Credit to Gary Winslett for noticing this pattern:
I saw this tweet from him earlier today, and decided to do a quick analysis to put some numbers on this observation and visualize the relationship. If you want to read more, here’s a longer article from Gary related to this topic.
The Land Use Freedom rank here comes from the Cato Institute, and is based on scores across several categories including local rent control laws (which count negatively), Wharton Residential Land Use Regulatory Index (a measure of housing market regulation), and more. Details here.
Below is a plot of state homelessness rate per 10,000 people (data here) against land use freedom score (from this Cato Institute report, data available here, calculated with relative weights listed here). This is using only the 2019 data from the Cato report.
And yes I watermarked this plot in case anyone tries to use it as definitive evidence for causation lol. But the correlation is pretty interesting. R-squared of 0.3822 means that 38.22% of the variance in the homeless rate can be explained by the land use freedom score.
I also colored the dots red and blue based on whether they voted Republican or Democrat in the 2020 presidential election. It looks like the blue states tend to have more homelessness than the red states, so this is potentially a confounding variable — I probably could have plotted the homelessness rate against a lot of other variables that differ between red and blue states (gun ownership, church attendance, BBQ restaurant quality, etc), and shown a non-causal correlation between them.
Edit 2-7-23: When I first wrote this, I mentioned that the difference between red states and blue states could be a confounding factor, but I didn’t expand on why. u/GymmNTonic on the SSC subreddit listed some specific reasons why blue states might have more homelessness than red states. Here is their comment:
These are big, densely populated cities that are liberal. I’m not saying the author is 100% wrong, there’s obviously regulation issues driving housing inflation that can result in homelessness, but I think bigger factors are that it’s easier to be homeless in big liberal cities that:
a) don’t bus you out to other cities and are generally more tolerant of the population existing
b) where you have more opportunities to panhandle from a very dense population
c) have more social services for the homeless
d) for those who are not mentally ill and have the capacity to work, more job opportunities
e) in many cases, more opportunities for shelter against winter in big city infrastructure, particularly Los Angeles
So, it’s more that it’s much much more difficult to be mentally ill in rural areas with low cost of housing, because to someone in full on psychosis, any housing cost other than a free awning on a doorstep is still too much cost.
Anyway, it could be that blue states tend to have more homelessness and blue states tend to have more restrictive housing markets and expensive housing — but that the market regulations and expensive housing are not causing the homelessness.

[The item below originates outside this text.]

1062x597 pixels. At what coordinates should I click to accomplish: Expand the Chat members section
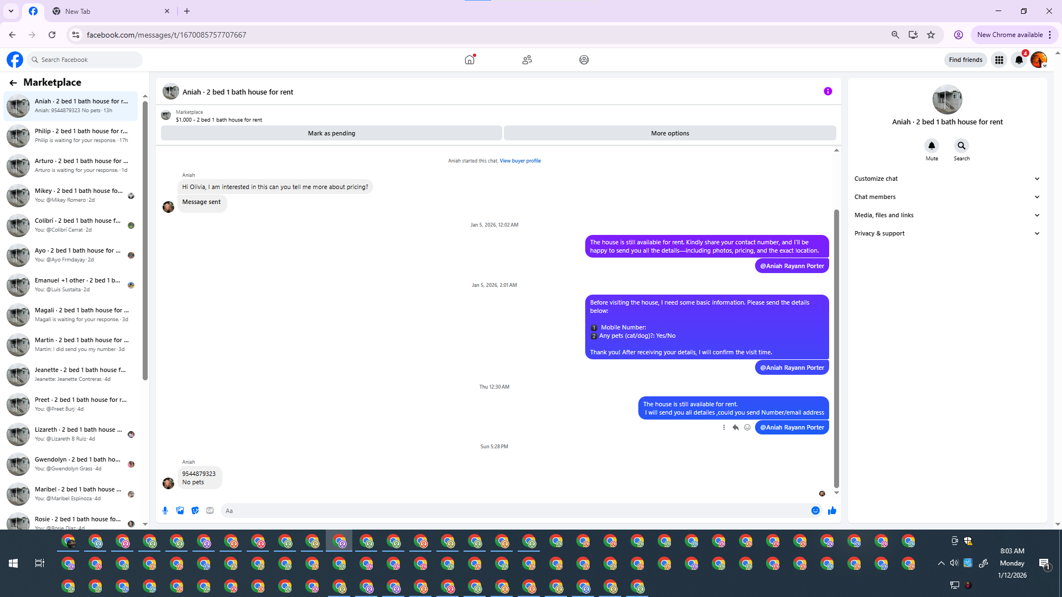point(947,197)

Still, the relationship holds even when we analyze the red and blue states separately, although it’s a bit weaker.
Anyway, these simple linear regressions aren’t solid, definitive proof of anything, but I think they’re enough to put a hypothesis on the table for further investigation. Correlation doesn’t always mean causation, but in this case there’s a clear potential mechanism of causation: NIMBY regulations → lower housing supply→ more expensive housing → more homelessness.

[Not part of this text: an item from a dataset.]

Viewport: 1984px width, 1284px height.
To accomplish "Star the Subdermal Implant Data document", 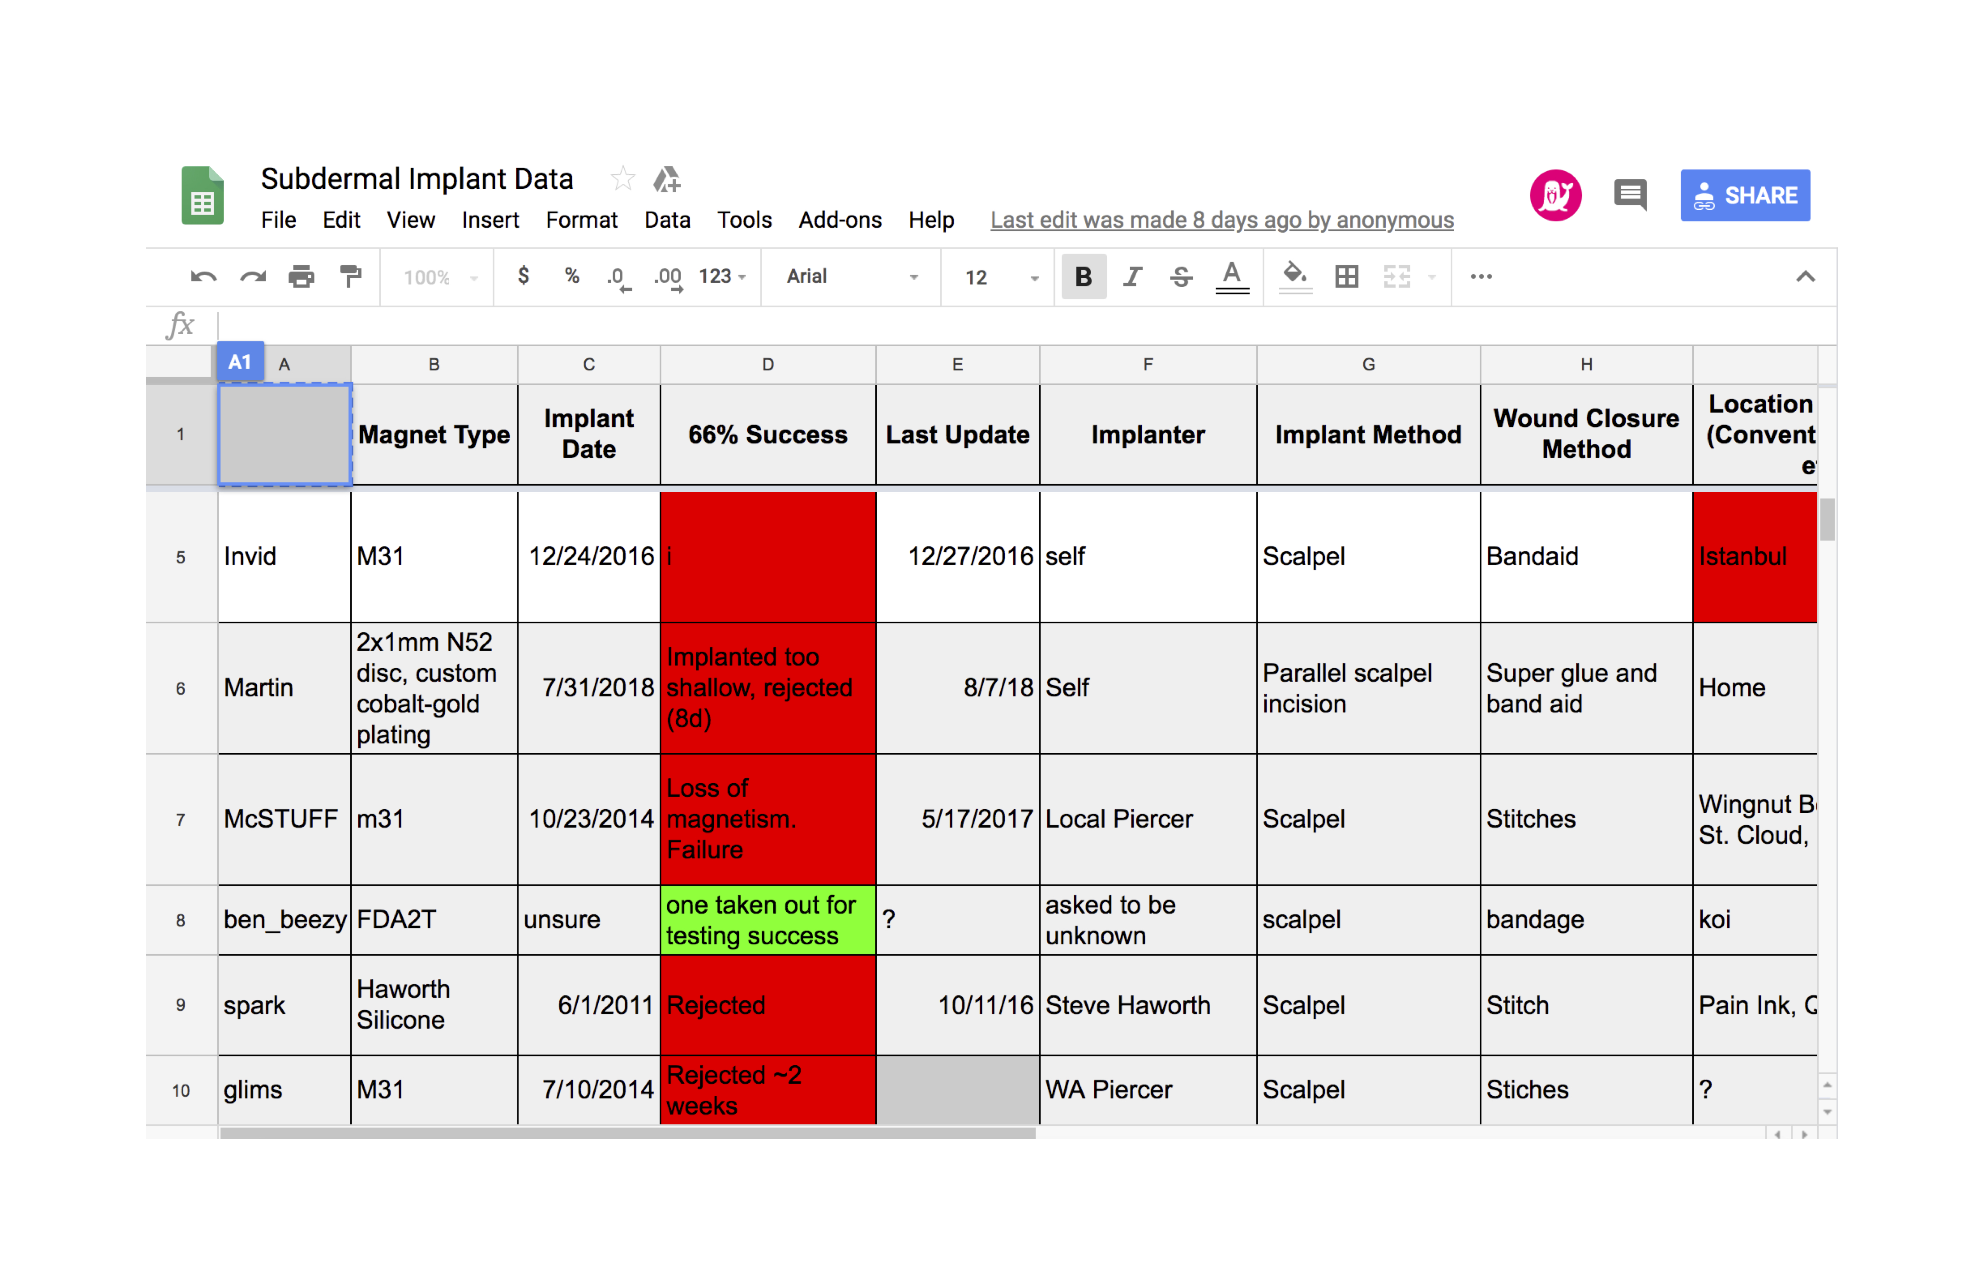I will click(622, 178).
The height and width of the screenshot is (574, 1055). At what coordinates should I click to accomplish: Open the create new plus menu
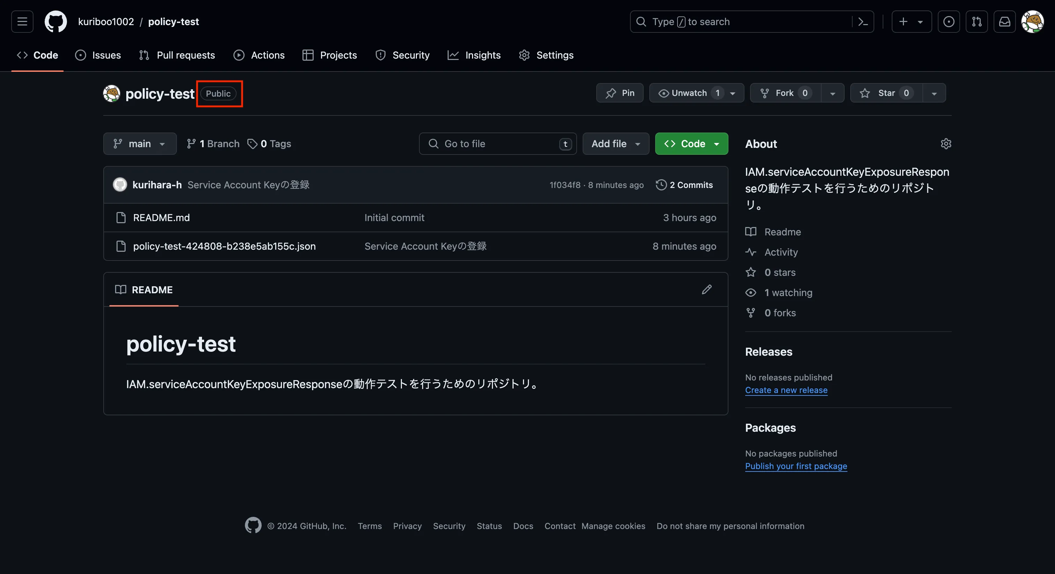pos(911,21)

Here are plots of the relationship between the land use freedom score and median home value (data here).
Then, lastly, Alyssa Vance showed in her LessWrong post that housing costs are correlated with the homelessness rate (R-squared ≈ 0.69).

Again, none of this is solid proof that overregulation of housing markets is causing homelessness. But I think it’s enough to warrant further investigation of this hypothesis, and maybe look for causation in natural experiments. For example, Oregon recently passed a statewide YIMBY policy to reform some zoning regulations and allow more housing to be built — it will be interesting to see if this is followed by a drop in the homelessness rate in Oregon in the coming years.
An alternative hypothesis that I think should be explored is that, regardless of whether it's a red state or a blue state, the places with the highest homelessness AND the highest land use restrictions are places that people want to move to, perhaps due to favorable climate and natural beauty: California and Oregon on the blue state side, Montana on the red. The places with low land use regs and low homelessness are places nobody wants to move to if they can help it: Georgia (too hot) and Michigan (too cold) on the blue side, Alabama and Oklahoma on the red side. (That would make New York quite the outlier, though, since I grew up there and I can confirm the weather and scenery are uniformly terrible outside of fall upstate.) Anyway, it would be interesting to see what the graphs would look like if you tried to find correlations between either homelessness or land use freedom scores and net population gain/loss in those states. My general thought is that you can only get away with restrictive land use regs when lots of people want to move there.
I appreciate that you are showing the full plots rather than just the outcome of the regression. It’s pretty clear that there is strong heteroskedasticity here (variance in the residuals changes with the value of the regressor). A handful of outliers seems to drive the correlation at least in some cases. It would be interesting to throw something more sophisticated at this dataset: robust regression maybe? But even before doing that I’d look into why we have those outliers at all.
Edit: I see that you are sharing the data, so I can actually try to do some more analysis myself.